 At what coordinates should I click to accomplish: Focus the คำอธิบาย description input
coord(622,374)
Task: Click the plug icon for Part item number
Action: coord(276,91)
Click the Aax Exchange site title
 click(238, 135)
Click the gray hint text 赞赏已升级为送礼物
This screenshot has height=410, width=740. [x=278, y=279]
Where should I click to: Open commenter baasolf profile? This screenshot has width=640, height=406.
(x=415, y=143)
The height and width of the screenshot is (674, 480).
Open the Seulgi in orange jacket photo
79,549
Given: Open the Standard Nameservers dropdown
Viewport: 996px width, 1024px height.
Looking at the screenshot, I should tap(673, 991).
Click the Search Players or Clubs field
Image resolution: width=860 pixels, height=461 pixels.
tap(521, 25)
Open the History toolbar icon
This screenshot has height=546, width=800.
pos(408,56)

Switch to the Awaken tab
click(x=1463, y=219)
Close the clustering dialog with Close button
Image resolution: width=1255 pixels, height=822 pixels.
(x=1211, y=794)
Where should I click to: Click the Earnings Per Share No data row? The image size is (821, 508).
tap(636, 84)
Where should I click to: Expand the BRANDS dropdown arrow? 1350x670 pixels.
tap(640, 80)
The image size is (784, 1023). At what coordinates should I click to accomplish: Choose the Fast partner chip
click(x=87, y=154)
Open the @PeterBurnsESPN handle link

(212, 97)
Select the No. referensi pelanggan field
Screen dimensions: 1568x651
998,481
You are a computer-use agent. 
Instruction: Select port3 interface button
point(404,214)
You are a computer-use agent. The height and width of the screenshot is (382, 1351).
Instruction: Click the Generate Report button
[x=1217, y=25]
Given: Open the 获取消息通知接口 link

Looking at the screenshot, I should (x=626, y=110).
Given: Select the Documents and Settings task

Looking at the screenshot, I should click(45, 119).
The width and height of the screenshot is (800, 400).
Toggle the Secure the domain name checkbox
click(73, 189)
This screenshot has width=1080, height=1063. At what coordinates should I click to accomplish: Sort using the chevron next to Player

§ What is needed:
Edit the material above so that every "Where should I click to" becomes "Which point should I click to", and leave all other text as it is.

§ Result of the task:
 At what coordinates should I click to accomplish: Focus the คำอธิบาย description input
coord(622,374)
Task: Click the plug icon for Part item number
Action: coord(276,91)
Click the Aax Exchange site title
 click(238, 135)
Click the gray hint text 赞赏已升级为送礼物
This screenshot has height=410, width=740. [x=278, y=279]
Which point should I click to: Open commenter baasolf profile? This screenshot has width=640, height=406.
(x=415, y=143)
The height and width of the screenshot is (674, 480).
Open the Seulgi in orange jacket photo
79,549
Given: Open the Standard Nameservers dropdown
Viewport: 996px width, 1024px height.
Looking at the screenshot, I should tap(673, 991).
Click the Search Players or Clubs field
Image resolution: width=860 pixels, height=461 pixels.
tap(521, 25)
Open the History toolbar icon
This screenshot has height=546, width=800.
pos(408,56)

Switch to the Awaken tab
click(x=1463, y=219)
Close the clustering dialog with Close button
Image resolution: width=1255 pixels, height=822 pixels.
(x=1211, y=794)
Which point should I click to: Click the Earnings Per Share No data row? The image size is (821, 508).
tap(636, 84)
Which point should I click to: Expand the BRANDS dropdown arrow? 1350x670 pixels.
tap(640, 80)
The image size is (784, 1023). At what coordinates should I click to accomplish: Choose the Fast partner chip
click(x=87, y=154)
Open the @PeterBurnsESPN handle link

(212, 97)
Select the No. referensi pelanggan field
Screen dimensions: 1568x651
998,481
You are a computer-use agent. 
Instruction: Select port3 interface button
point(404,214)
You are a computer-use agent. The height and width of the screenshot is (382, 1351).
Instruction: Click the Generate Report button
[x=1217, y=25]
Given: Open the 获取消息通知接口 link

Looking at the screenshot, I should (x=626, y=110).
Given: Select the Documents and Settings task

Looking at the screenshot, I should click(45, 119).
The width and height of the screenshot is (800, 400).
Toggle the Secure the domain name checkbox
click(73, 189)
This screenshot has width=1080, height=1063. At what coordinates should I click to accomplish: Sort using the chevron next to Player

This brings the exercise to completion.